Lo fácil sería hablar de Juan Cassá. Pero no, hoy toca hablar del Sevilla, que ha hecho historia aunque sea en esa competición que todos los equipos dicen que no quieren jugar, pero que los hispalenses han ganado cuatro veces. Lo hicieron el miércoles, y lo ví en el Centro de Málaga, aunque pareciera que estuviera por las calles de Dnipropetrovsk. Lo digo por los gritos salvajes, desgarrados, que atronaron al unísono cuando Kalinic adelantó al conjunto ucraniano. Como si el gol del Dnipro llevara al Málaga a la Liga de Campeones, como si la derrota del Sevilla llevara al conjunto de Martiricos a seguir una temporada más en Primera División. Nada que ver. «Es que a mi el Sevilla no me cae bien». «Es que le he metido 10 euros a que los ucranianos a que ganan la Europa League y, claro, voy a tope con el Dnipro». Justificaciones ambas respetables, pero me da a mí que bien lejos de las que realmente motivaban los berridos que, con el paso de los minutos y los goles de Bacca, fueron acallados en la noche del pasado miércoles.
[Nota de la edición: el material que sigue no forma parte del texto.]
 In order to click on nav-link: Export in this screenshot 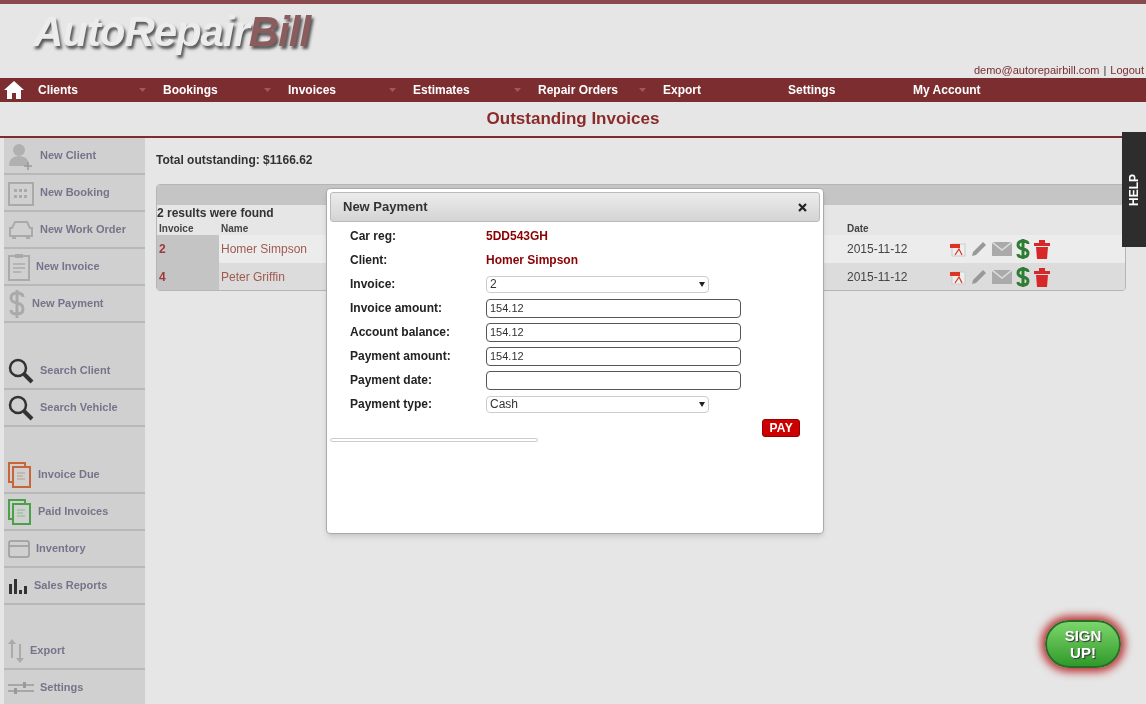, I will do `click(682, 90)`.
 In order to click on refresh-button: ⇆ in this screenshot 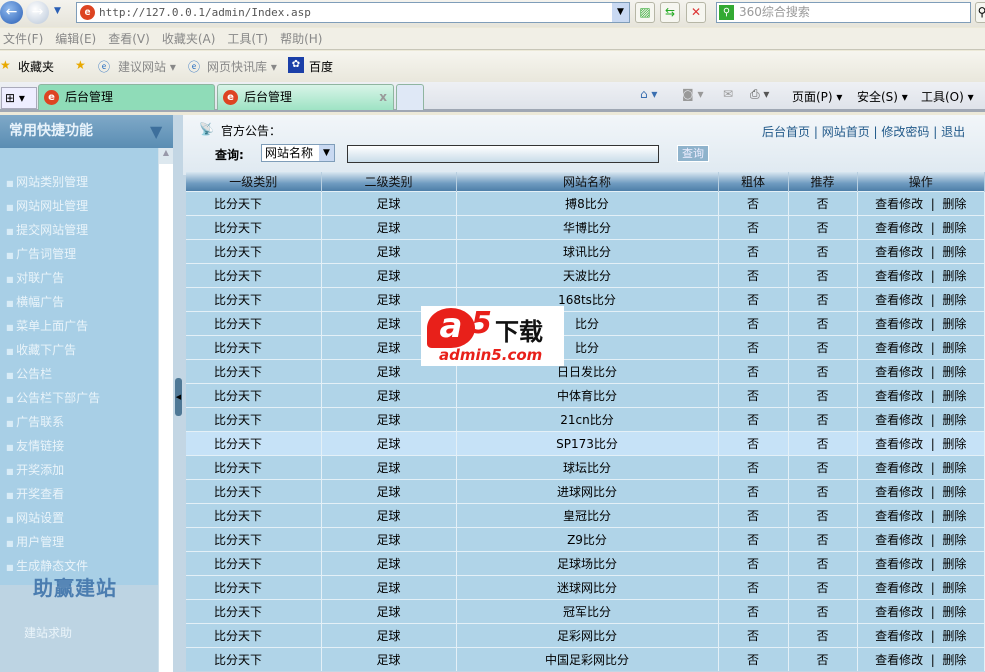, I will do `click(670, 12)`.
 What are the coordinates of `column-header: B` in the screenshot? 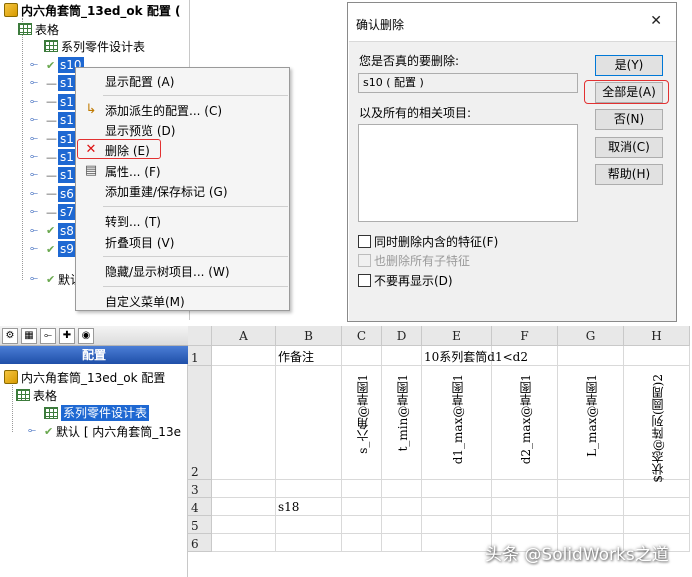 It's located at (309, 336).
¿En serio la rivalidad Málaga-Sevilla traspasa -que ya sé que sí- las fronteras de la Liga BBVA y de los rectángulos de juego de La Rosaleda y el Sánchez Pizjuán hasta llegar a Polonia? ¿De verdad molesta que el equipo de una ciudad que está apenas a 200 kilómetros gane un título? La respuesta, desgraciadamente, es afirmativa y motivada por ese eterno disparate de mezclar la política con el deporte. Y habiéndome comido mil y un derbis regionales -viví un ascenso a Primera División en casa del máximo rival- jamás entenderé qué pasa por la cabeza de quienes creen que porque una ciudad sea capital ya hay que odiar a un equipo que juega en ella. Que porque el Gobierno regional tenga allí su sede, ya hay que quemar todo lo que huela a palangana. Ni lo entiendo, ni lo entenderé, por eso yo no berreo e incluso me alegro de la victoria del vecino que, espero, sea la mía propia en breve. Por eso yo no berreo, y ellos sí.